Teología de exaltación del pasado.

“¿Pero pastor, usted no reconoce el pasado?” Sí reconozco lo que pasó, pero lo que viene siempre es mejor. Siempre la fe te hace mirar para adelante.

Si hay un momento que miramos el pasado, es para aprender de él, cerrarlo y decir: “Voy de gloria en gloria y lo que viene va a ser mejor.”

Cuando llegó el avivamiento en Hechos, los apóstoles no hicieron una asamblea de recordación del pasado ni un festejo de aniversario. Salomón dice: Nunca digas que el pasado es mejor porque lo que viene siempre será mejor, más grande y poderoso.

El tratar de revolver siempre el pasado nos trajo misoneísmo. Misoneísmo es miedo a lo nuevo. Como siempre amamos el pasado y nos movimos por información, “todo lo nuevo era peligroso.” Cuando salieron las computadoras los primeros en decir que eran satánicas fuimos los cristianos.

Todo era del diablo: los dibujitos de los Pitufos, la música (Pimpinela, Xuxa); la ropa, por ejemplo las camisas con cuello Mao: decían que no se podían usar porque los hindúes las usaban para adorar y traían opresión. Los primeros en criticar la invención de la radio también fueron los cristianos; cuando los hermanos Wright, que eran cristianos, inventaron los aviones, los primeros en oponerse fueron sus pastores diciendo que “si Dios hubiera querido que el hombre volara le hubiera dado alas.” ¡Todo lo nuevo era peligroso!

Todo lo creado pertenece a la iglesia, y debemos redimir toda las cosas, todo lo que pisamos es nuestro, somos herederos de Dios y coherederos con Cristo y vamos a disfrutar de todo lo que Dios puso en nuestras manos.

El legalista dice: “Si no es así, entonces es lo opuesto”, porque siempre se va al extremo. Y libertad no es libertinaje.

Pablo le escribe a los Gálatas: “Ustedes son libres, tengan cuidado con los judaizantes porque mandaron a espiar su libertad”.

Hay gente que no quiere que seas libre, y mientras estés en el legalismo siempre habrá quien te manipule y te diga qué tenes que hacer y cómo agradar a Dios. Te dirán: “El que se va de esta iglesia, como el hijo pródigo, entre los cerdos va a revolcarse y juicio de Dios caerá. Váyase.” Ante esa maldición, entonces por miedo no te vas y decís: “No me voy, me quedo acá, porque si me voy el diablo me va a reventar.” Manipulación.

Teología escapista.

  • “Nos vamos para el cielo”, “Seremos levantados con poder, para la nueva Jerusalén.” Veía un cancionero que cantábamos cuando era chico, y una canción decía: “Un día sí, quiero partir, un día sí, quiero llegar; un día sí, quiero partir para mi hogar”, que traducido quiere decir: “Me quiero morir, yo me quiero morir, y me voy para mi hogar.”

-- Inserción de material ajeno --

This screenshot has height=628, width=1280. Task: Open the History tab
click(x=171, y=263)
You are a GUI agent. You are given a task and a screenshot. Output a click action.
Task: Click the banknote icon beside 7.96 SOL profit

Otra canción decía: “Mi Señor, ves que soy apenas barro sin valor,/ de nada soy merecedor ¿por qué confiar en mí?/ En mi vida no hay nada que se pueda aprovechar,/ ¿Por qué pensar en mí? /Coro / Otros hay antes que yo que pueden servir mejor, / Y otros hay para elegir, ¿por qué pensar en mí?”…

Había que “aguantar” aquí en la Tierra, hasta irnos con Él al cielo.

Teología de la exaltación de la pobreza.

  • “Jesús era pobre, entonces hay que ser como Él.” Jesús no fue pobre; le dio de comer a doce hombres durante tres años y medio; nunca levantó una ofrenda; viajó por todos lados, tenía mujeres ricas que lo sostenían; tenía una túnica de un hilo que era como tener un traje muy bueno de hoy. Jesús murió desnudo, cargó con la enfermedad y se hizo maldición por nosotros para identificarse con mi dolor y que yo me identifique con su victoria. No tengo que identificarme con el dolor de Cristo sino con la tumba vacía, porque Él se identifico con mi dolor, tomó mis heridas y mis enfermedades; Él fue hecho maldición y se hizo pobre para que yo sea enriquecido en todo.

Todo lo que no hemos logrado en años de evangelio, lo estamos logrando ahora prosperando, avanzando, creciendo en todas las áreas. Todos tenemos que prosperar, crecer, avanzar; porque en el reino de Dios, para todo, es necesario el dinero. Tenemos que tener visión y oración, visión y dinero; ora para tener dinero. Hay gente con sueños maravillosos, nobles, pero no tienen recursos económicos. Dios tiene que meternos en crecimiento financiero.